13 September 2021 09:51 AM

A collaborative intelligence effort by Intelligence Dojo in support of Joseph Hurtgen, PhD.

Image of gargantuan trees in a new world and sky with technology and a girl.

Empty World

 

            Evita awoke. She couldn't tell if she was above or below water. It didn't matter, she found she couldn't move anyway. She tried hard to remember where she was. Cold darkness covered her body and paralyzed her mind. Her heart beat rapidly.

Humming with a subtle but pleasant vibration, a thick sheet of nanosteel parted in front of her face, unveiling a clear view of a cryo-chamber. A dozen pods arrayed in a circle of black chrome. A stalactite-biomass of cables and processors making quantum computations. The other pods opened in time with her own, nanosteel unfolding like origami cranes. The structures vanished into the walls, the floor; ...into thin air. Judging from the limp, bloodless faces that hung hangdog, the supercomputer hadn't done all that great of a job.

"Evita."

She swept her eyes across the dead, naked, like herself. None moved. She stepped out of the pod. She knew how to walk but lacked strength. Her body buckled. Cables from the quantum computer like tentacles shot out and wrapped around her. Instead of crashing to the ground, the tentacles held her in the air.
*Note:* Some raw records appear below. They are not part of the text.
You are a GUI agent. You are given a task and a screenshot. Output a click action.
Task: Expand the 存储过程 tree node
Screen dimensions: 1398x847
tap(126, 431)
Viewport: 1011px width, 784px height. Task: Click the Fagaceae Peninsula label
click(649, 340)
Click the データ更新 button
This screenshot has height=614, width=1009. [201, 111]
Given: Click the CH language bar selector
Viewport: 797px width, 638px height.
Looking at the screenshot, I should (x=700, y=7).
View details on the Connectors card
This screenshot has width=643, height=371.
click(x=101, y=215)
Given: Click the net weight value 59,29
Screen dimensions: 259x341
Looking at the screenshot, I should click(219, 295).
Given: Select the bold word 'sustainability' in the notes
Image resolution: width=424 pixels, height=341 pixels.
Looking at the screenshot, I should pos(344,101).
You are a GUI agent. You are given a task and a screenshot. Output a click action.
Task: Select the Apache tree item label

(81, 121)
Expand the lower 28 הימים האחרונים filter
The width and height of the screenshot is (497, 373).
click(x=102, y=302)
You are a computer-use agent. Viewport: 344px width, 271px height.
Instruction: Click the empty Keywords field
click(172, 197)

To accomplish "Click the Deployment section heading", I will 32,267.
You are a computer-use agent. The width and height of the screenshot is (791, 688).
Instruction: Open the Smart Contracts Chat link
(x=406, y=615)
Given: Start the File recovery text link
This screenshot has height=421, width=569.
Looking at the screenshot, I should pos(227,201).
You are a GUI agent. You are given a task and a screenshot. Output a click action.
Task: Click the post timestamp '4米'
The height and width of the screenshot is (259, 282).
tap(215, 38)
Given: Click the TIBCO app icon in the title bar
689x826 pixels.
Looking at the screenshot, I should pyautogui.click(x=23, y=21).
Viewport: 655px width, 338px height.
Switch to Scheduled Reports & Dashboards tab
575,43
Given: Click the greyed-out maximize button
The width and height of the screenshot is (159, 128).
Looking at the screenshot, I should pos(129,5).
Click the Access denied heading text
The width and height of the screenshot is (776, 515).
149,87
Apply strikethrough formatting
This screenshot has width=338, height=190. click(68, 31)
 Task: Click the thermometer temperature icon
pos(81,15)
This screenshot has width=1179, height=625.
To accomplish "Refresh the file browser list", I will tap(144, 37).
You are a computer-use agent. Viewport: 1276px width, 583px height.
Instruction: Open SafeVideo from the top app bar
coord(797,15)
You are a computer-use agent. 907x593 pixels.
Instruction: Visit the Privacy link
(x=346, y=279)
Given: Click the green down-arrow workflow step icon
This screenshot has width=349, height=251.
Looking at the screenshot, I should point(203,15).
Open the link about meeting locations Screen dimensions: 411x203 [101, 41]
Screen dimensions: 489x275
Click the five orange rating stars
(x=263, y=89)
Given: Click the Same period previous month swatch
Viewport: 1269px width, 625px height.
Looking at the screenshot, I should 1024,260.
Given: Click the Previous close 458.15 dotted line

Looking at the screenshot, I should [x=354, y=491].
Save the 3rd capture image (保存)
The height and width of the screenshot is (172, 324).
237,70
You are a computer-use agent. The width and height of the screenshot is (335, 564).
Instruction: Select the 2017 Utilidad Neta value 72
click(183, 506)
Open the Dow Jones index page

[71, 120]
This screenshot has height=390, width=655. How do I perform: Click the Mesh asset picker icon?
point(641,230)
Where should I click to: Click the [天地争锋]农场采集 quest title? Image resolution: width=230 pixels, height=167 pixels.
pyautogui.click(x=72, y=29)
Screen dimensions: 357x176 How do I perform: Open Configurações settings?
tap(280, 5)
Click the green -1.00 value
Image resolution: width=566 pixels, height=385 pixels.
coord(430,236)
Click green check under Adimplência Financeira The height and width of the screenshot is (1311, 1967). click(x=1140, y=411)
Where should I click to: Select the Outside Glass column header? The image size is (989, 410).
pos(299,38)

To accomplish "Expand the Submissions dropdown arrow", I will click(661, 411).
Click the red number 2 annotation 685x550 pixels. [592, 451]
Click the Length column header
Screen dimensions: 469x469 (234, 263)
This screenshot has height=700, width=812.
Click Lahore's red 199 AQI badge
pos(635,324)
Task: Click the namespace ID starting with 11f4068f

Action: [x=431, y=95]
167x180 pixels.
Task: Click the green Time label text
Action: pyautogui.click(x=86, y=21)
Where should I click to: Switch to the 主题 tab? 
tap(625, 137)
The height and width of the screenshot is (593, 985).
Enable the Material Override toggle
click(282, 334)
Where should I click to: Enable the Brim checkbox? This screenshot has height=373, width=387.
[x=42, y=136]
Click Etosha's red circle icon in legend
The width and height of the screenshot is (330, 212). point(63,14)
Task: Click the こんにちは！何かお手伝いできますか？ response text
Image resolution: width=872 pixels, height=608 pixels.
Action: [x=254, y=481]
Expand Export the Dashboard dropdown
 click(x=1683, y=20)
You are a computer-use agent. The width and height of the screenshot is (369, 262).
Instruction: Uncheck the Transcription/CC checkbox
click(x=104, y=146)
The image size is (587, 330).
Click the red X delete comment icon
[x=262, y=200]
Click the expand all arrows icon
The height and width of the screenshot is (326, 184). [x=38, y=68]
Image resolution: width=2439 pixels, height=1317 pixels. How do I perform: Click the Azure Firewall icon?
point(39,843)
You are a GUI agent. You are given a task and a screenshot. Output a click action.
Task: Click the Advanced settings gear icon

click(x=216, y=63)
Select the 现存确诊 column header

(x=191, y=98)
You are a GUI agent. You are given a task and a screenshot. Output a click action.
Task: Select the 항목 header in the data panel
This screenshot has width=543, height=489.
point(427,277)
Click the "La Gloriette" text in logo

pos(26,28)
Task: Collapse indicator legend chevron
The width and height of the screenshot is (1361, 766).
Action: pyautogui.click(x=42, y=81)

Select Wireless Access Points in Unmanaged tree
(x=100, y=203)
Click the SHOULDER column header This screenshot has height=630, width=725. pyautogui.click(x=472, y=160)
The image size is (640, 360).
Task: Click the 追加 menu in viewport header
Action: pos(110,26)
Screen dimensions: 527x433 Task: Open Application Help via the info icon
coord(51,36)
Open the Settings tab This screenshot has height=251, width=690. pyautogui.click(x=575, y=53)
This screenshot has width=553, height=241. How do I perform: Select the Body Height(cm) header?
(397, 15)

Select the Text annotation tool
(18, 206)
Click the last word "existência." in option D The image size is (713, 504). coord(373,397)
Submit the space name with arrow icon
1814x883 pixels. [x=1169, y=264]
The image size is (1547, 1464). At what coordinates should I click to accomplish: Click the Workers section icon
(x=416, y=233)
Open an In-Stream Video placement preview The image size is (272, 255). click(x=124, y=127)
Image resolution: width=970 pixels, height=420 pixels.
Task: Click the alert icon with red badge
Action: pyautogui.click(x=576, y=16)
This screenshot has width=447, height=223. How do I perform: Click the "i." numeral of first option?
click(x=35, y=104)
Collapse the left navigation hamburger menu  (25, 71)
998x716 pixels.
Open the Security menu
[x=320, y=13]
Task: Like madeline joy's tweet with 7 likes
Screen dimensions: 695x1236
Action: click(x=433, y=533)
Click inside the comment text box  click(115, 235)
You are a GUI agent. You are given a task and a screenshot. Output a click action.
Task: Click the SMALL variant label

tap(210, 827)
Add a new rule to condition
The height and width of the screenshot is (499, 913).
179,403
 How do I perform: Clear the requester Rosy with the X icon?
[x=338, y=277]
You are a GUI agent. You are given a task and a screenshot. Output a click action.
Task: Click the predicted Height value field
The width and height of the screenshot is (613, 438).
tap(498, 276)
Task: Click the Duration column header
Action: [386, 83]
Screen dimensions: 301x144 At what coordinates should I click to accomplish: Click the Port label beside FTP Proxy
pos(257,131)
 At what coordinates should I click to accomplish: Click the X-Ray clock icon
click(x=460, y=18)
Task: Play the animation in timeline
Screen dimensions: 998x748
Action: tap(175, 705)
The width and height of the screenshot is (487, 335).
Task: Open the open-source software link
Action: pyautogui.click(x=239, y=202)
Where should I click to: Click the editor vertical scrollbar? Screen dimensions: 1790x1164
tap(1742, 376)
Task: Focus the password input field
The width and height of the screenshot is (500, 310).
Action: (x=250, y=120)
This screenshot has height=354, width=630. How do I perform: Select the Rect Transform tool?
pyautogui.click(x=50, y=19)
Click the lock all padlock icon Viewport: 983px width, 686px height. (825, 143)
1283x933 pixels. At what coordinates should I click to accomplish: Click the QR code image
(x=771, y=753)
The computer spoke her name again, its tentacles pulsing blue in time with the sound. "Evita, I saved your body."

"From falling, yes, thank you."

"No, from death, over the eons. I kept your telomeres from degrading."

"Eons? I thought I was just going to sleep for a century or something."

A tentacle sprouted an almost invisible filament that probed Evita's nose and tunneled into her brain. Memories returned. The tentacles glowed blue again as the computer spoke. "The ancients couldn't breathe the earth's air for fear of poisoning, so they genetically altered trees to operate as gigantic carbon scrubbers. Then they let the forests reclaim the earth, but the process was too slow."

"It didn't work?" asked Evita.

"It did. It worked for the Earth, but not for your people. They're all gone."

"All of them except me? But there were other pods."

"Yes, three others were seeded in the earth, but I am not in contact with them."

"Are they nearby?"

"As a safeguard, I do not have their coordinates, but you are likely the only survivor." 

 

"Can you take me to the city?"

"The city?"

"Chicago, ...above us?"

"Oh." The computer wrapped two tentacles around Evita and climbed a ladder 100 meters to topside. The tentacles lowered her onto a nanosteel platform where she sat and stared. The circular platform spread around her for a quarter mile. Beyond loomed a forest of trees with trunks a hundred meters thick and a mile high. Their trunks and branches spread outward beyond the limits of sight. Above, clouds piled high like cotton.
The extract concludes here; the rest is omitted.